[Lines of data]

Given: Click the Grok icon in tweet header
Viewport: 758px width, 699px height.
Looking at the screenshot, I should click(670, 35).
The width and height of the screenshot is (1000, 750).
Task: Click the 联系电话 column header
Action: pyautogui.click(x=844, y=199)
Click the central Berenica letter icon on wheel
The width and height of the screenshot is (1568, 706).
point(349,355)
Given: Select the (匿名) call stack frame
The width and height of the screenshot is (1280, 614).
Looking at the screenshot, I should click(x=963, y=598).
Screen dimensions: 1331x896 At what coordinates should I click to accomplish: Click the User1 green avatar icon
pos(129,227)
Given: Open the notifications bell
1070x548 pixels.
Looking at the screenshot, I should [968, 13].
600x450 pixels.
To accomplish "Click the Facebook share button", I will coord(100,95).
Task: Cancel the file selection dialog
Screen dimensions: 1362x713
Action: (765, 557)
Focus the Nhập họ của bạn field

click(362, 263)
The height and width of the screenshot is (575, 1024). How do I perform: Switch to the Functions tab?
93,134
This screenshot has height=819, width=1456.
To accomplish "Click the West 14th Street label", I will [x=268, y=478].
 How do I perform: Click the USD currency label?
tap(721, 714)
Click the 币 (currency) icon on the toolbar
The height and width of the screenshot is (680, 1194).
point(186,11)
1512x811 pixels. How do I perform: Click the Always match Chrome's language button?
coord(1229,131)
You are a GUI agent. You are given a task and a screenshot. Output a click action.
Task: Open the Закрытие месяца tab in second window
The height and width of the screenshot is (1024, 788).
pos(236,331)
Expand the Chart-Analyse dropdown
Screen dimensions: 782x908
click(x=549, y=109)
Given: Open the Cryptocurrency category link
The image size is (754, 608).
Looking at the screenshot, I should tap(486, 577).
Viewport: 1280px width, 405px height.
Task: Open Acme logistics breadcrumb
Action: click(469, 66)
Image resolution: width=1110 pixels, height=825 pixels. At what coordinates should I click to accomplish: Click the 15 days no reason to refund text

** TASK GOAL **
Give the material from its first line up to and including the line containing "coord(1229,131)" as a JSON list of strings, one string per line, with blank lines left out.

** EXERCISE SOLUTION **
[
  "Given: Click the Grok icon in tweet header",
  "Viewport: 758px width, 699px height.",
  "Looking at the screenshot, I should click(670, 35).",
  "The width and height of the screenshot is (1000, 750).",
  "Task: Click the 联系电话 column header",
  "Action: pyautogui.click(x=844, y=199)",
  "Click the central Berenica letter icon on wheel",
  "The width and height of the screenshot is (1568, 706).",
  "point(349,355)",
  "Given: Select the (匿名) call stack frame",
  "The width and height of the screenshot is (1280, 614).",
  "Looking at the screenshot, I should click(x=963, y=598).",
  "Screen dimensions: 1331x896 At what coordinates should I click to accomplish: Click the User1 green avatar icon",
  "pos(129,227)",
  "Given: Open the notifications bell",
  "1070x548 pixels.",
  "Looking at the screenshot, I should [968, 13].",
  "600x450 pixels.",
  "To accomplish \"Click the Facebook share button\", I will coord(100,95).",
  "Task: Cancel the file selection dialog",
  "Screen dimensions: 1362x713",
  "Action: (765, 557)",
  "Focus the Nhập họ của bạn field",
  "click(362, 263)",
  "The height and width of the screenshot is (575, 1024). How do I perform: Switch to the Functions tab?",
  "93,134",
  "This screenshot has height=819, width=1456.",
  "To accomplish \"Click the West 14th Street label\", I will [x=268, y=478].",
  " How do I perform: Click the USD currency label?",
  "tap(721, 714)",
  "Click the 币 (currency) icon on the toolbar",
  "The height and width of the screenshot is (680, 1194).",
  "point(186,11)",
  "1512x811 pixels. How do I perform: Click the Always match Chrome's language button?",
  "coord(1229,131)"
]